_Your objective_: Below are records; how many of their lines contain "panel"? Give the number and no other words.

_Entries shown_:
◆ ◆ ◆

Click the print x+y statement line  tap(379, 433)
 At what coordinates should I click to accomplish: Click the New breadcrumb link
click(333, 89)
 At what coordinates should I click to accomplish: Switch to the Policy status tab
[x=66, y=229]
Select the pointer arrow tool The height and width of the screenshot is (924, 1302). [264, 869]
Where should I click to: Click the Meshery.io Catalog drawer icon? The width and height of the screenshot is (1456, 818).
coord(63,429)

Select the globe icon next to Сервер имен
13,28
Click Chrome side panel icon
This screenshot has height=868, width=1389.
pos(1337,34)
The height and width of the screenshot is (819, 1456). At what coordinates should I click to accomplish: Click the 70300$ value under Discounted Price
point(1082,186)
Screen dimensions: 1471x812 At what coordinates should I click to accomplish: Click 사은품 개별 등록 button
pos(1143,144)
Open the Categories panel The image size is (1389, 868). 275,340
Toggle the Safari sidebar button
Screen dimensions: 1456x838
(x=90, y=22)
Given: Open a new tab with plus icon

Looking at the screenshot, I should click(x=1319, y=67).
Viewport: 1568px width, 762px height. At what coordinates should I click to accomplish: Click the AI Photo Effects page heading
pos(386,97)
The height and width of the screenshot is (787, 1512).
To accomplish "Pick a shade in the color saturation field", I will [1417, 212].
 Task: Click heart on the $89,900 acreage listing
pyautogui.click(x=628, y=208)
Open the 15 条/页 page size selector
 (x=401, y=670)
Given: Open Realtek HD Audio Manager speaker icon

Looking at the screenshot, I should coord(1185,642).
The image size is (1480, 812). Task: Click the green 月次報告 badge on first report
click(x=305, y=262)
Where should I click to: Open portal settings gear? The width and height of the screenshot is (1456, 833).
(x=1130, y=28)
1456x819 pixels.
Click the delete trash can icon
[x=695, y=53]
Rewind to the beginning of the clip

◆ ◆ ◆

_Your solution_: 2